We are at that time of year where "best of" lists and "biggest moments" recap videos, posts and articles will be hitting our browsers by the thousands.
The Orlando Sentinel has done something a little different at recapping a very busy news year for their market with a unique video to tell their best stores in 2013.
“This was a big jump by going video-centric,” said Tom Burton, director of photography and video at the paper. “We wouldn’t have been able to do this unless we had a staff that was fully capable of doing video.”
Their video is more than just a chronological montage of news events, arbitrary lists or a mind-numbing photo gallery. It doesn't rely music or some overarching theme song for the year to keep the audience's attention, but more on the coverage by the paper.

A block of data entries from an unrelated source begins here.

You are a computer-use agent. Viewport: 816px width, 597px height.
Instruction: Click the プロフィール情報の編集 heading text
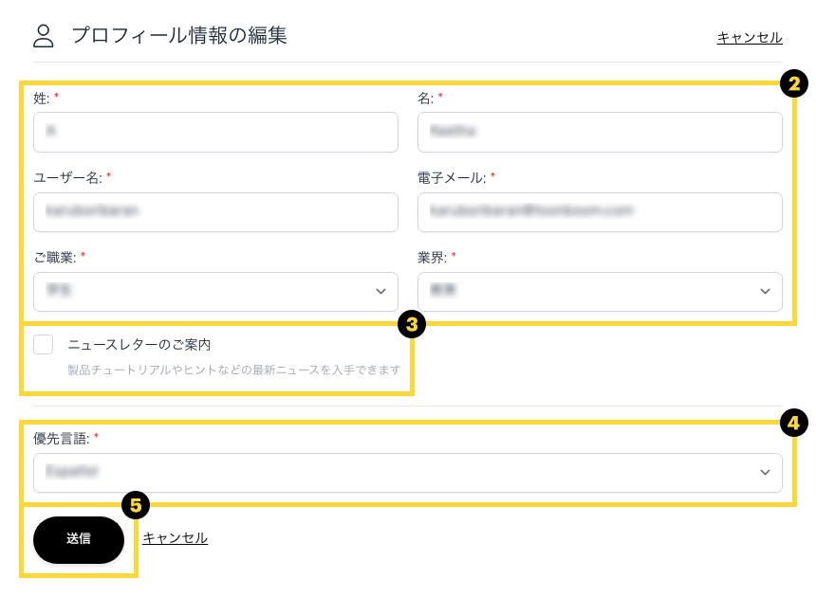[179, 36]
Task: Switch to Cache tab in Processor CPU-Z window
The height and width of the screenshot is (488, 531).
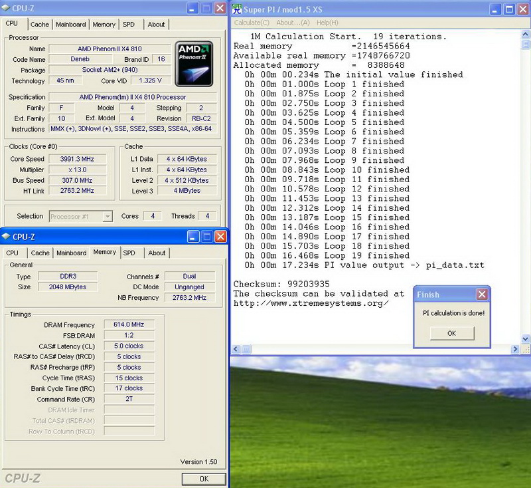Action: (40, 25)
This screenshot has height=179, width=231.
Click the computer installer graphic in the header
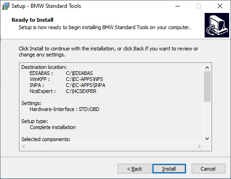(x=217, y=25)
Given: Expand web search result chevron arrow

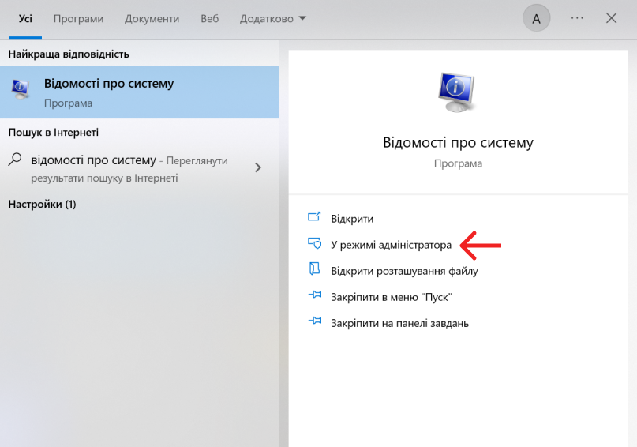Looking at the screenshot, I should pyautogui.click(x=257, y=167).
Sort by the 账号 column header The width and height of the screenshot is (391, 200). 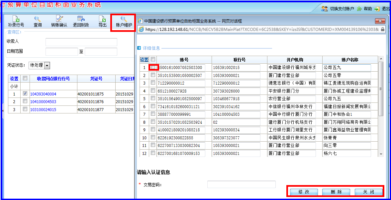184,60
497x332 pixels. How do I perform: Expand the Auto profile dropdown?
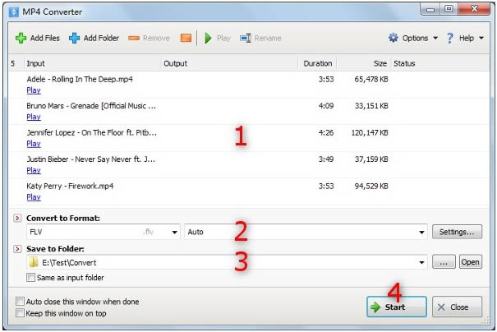click(x=421, y=232)
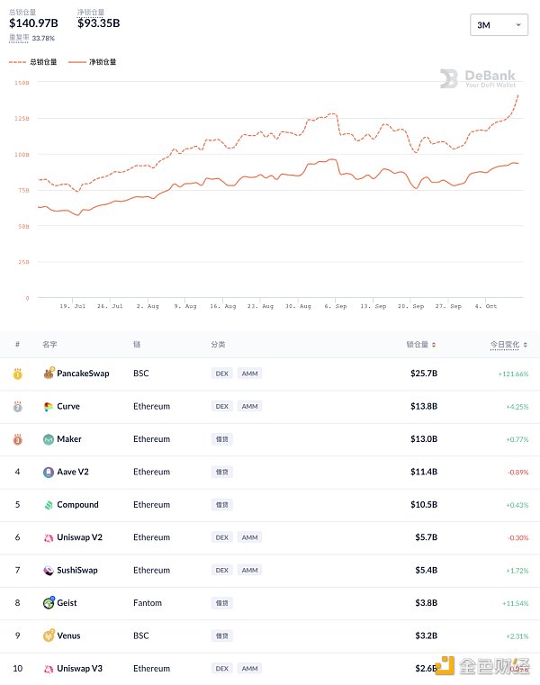Open the Uniswap V2 protocol link
This screenshot has width=540, height=685.
tap(79, 537)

Sean Pitts, a staff videographer at the paper, edited it to be as chronological as possible but said there were certain periods of slow news he had to work around.
“Newspapers do video,” said Burton after their year in review videos have traditionally been audio slideshows.
Besides showing the important events in Orlando, the video presents them in a way that pays homage to newspaper design - something that is often overlooked when translated to the digital world.
“I was not a newspaper person, so I found a lot newspaper stuff kind of magical," said Pitts. "It’s something that is obviously uniques to us.”
The video, edited by Pitts on Final Cut Pro, took more than 18 hours to complete - a relatively short amount of time compared to other recap videos in years past according to Burton.
Pitts used a relatively simple process to imbed the video into the newspaper's design by scaling a cropping clips over the converted PDFs of the layouts. He then created sub clips in Final Cut Pro to add the motion over the entire layout imbedded with video.
2013 was an impressive year for video with the paper. They ran front page stories with images that were screen grabs from DSLR videos, sent GoPro cameras in cages with lizards, underwater with manatees and, in some months, tripled their video web traffic. All of this pointing to a new advertising structure that the paper and it's "competitors" are using to not only promoter their own work, but share it with others.
Burton explained that it is less of a competition to beat other newspapers and more about strategically sharing content to promote hits that benefit both organizations with advertising revenue.
“You have to have this open-sourced mentality when it comes to video,” said Burton. “Newspapers are getting better at it, but we’re in a culture that needs to be shared.”
In an age where media's relevance is constantly in question, this short video shows just how much has been covered in the Orlando market and the work of the staff at the paper to bring it to their audience in print and online.
“I just hope that people want to watch it again," said Pitts. "Because you can miss things. Everything I included was there for a reason."